* TEXT PASSAGE

*** Begin section ***

Politics Explained: Parliament returns tomorrow – what is on the agenda?
John Rentoul on what we can expect as MPs resume their activity in Westminster after six weeks working hard in their constituencies
Boris Johnson is not always keen to have the House of Commons in session. At the end of August last year, he suspended parliament for five weeks in a futile attempt to stop it blocking a no-deal Brexit – only for the Supreme Court to rule the prorogation unlawful.
Even though he now has an election mandate of his own and a majority of 78, it seems he is wary of giving his own MPs the chance to meet and plot – and he is certainly unenthusiastic about giving Keir Starmer the limelight of Prime Minister’s Questions every Wednesday.
Labour, on the other hand, will welcome the chance to get back into the headlines against a prime minister whose opinion-poll ratings are in retreat.
However, it is Johnson’s own MPs that Mark Spencer, the Conservative chief whip, is worried about. Many of them have been fuming in their constituencies during the parliamentary recess, complaining mostly anonymously about government policy on exam grades, face coverings, getting pupils back to school and getting office workers back to their desks.
Once they start to assemble in Westminster in socially distanced huddles – or in many cases just huddles, as the rebellious ones tend to think the rules on Covid safety are a hysterical overreaction – the scope for trouble only increases. And there will be parliamentary votes, each one a chance to exert some leverage on a government that they think fails to listen to its backbenchers enough.
This may be why there is little actual legislation listed in the parliamentary calendar. The Non-Domestic Rating (Public Lavatories) Bill on Thursday is about as exciting as it gets. “No one knows what it will be, but there is bound to be a backbench revolt over something,” according to one seasoned observer of Tory troublemaking.
The resumption of parliament also means the resumption of select committee hearings, mostly still held via Zoom, which are likely to generate a stream of unhelpful headlines for the government. Tomorrow, for example, the Treasury Committee takes evidence from think tanks about possible future tax rises; the Foreign Affairs Committee hears from Tony Abbott, the Australian former prime minister expected to be appointed a UK trade envoy; and the Environment, Food and Rural Affairs Committee takes evidence about planning for floods.
Boris Johnson must privately sympathise with James I and VI, who complained about the House of Commons: “I am obliged to put up with what I cannot get rid of.”

*** End section ***

* SOURCE MATERIAL
*** Begin section ***

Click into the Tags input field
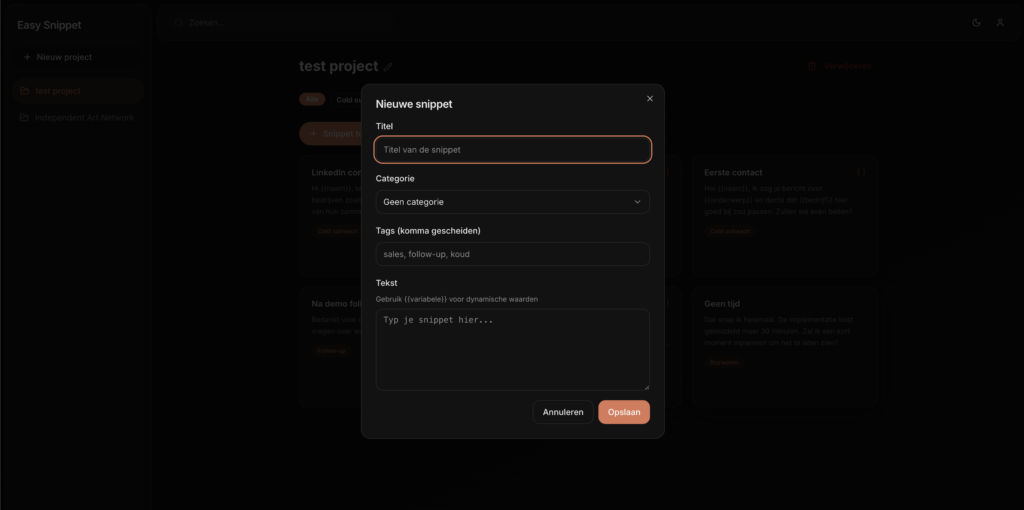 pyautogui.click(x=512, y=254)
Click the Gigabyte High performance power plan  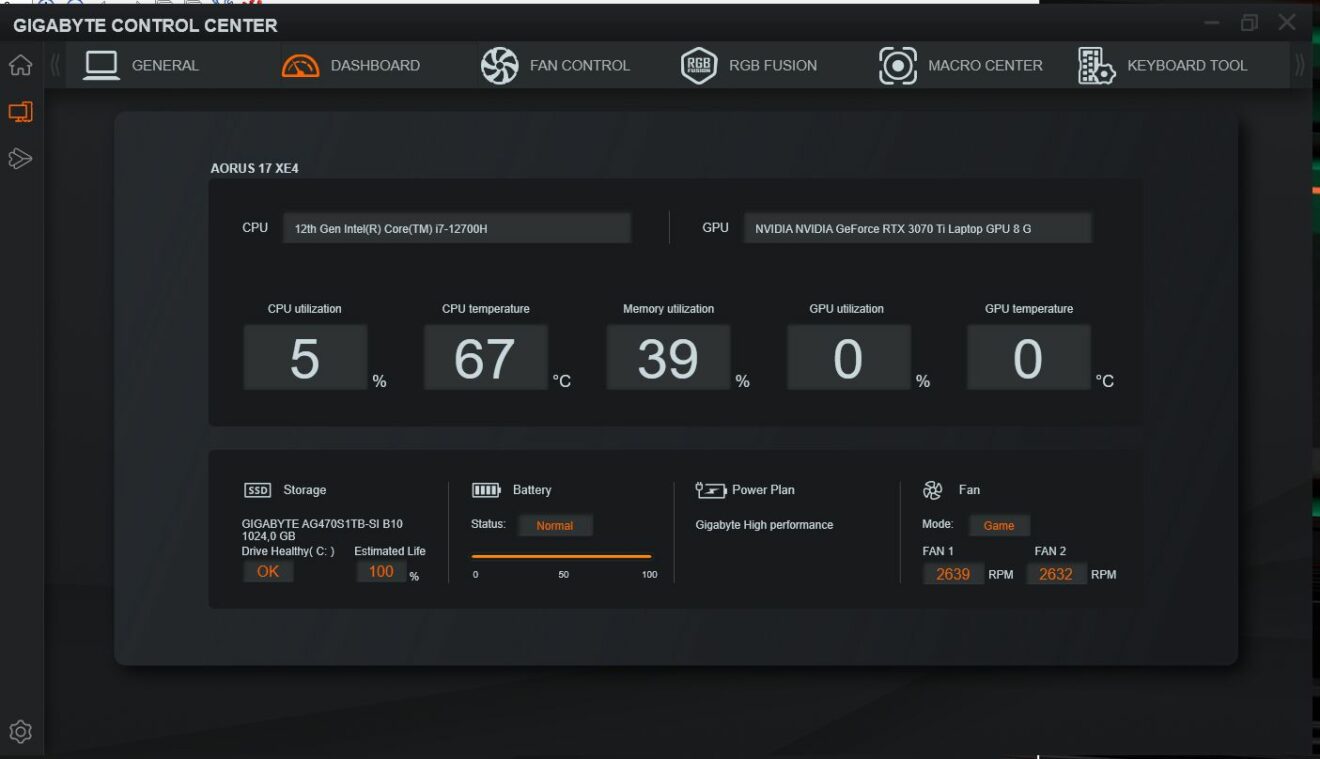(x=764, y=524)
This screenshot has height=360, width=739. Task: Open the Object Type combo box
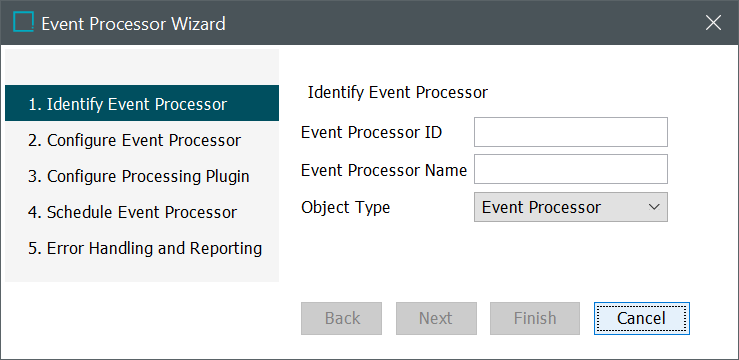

*** End section ***

* ACTIVITY
Reproduce the article on Parliament's return from "Labour, on the" up to and including "to their desks.". Work only from the article on Parliament's return and disregard the listing.

* RESPONSE TO THIS TASK
Labour, on the other hand, will welcome the chance to get back into the headlines against a prime minister whose opinion-poll ratings are in retreat.
However, it is Johnson’s own MPs that Mark Spencer, the Conservative chief whip, is worried about. Many of them have been fuming in their constituencies during the parliamentary recess, complaining mostly anonymously about government policy on exam grades, face coverings, getting pupils back to school and getting office workers back to their desks.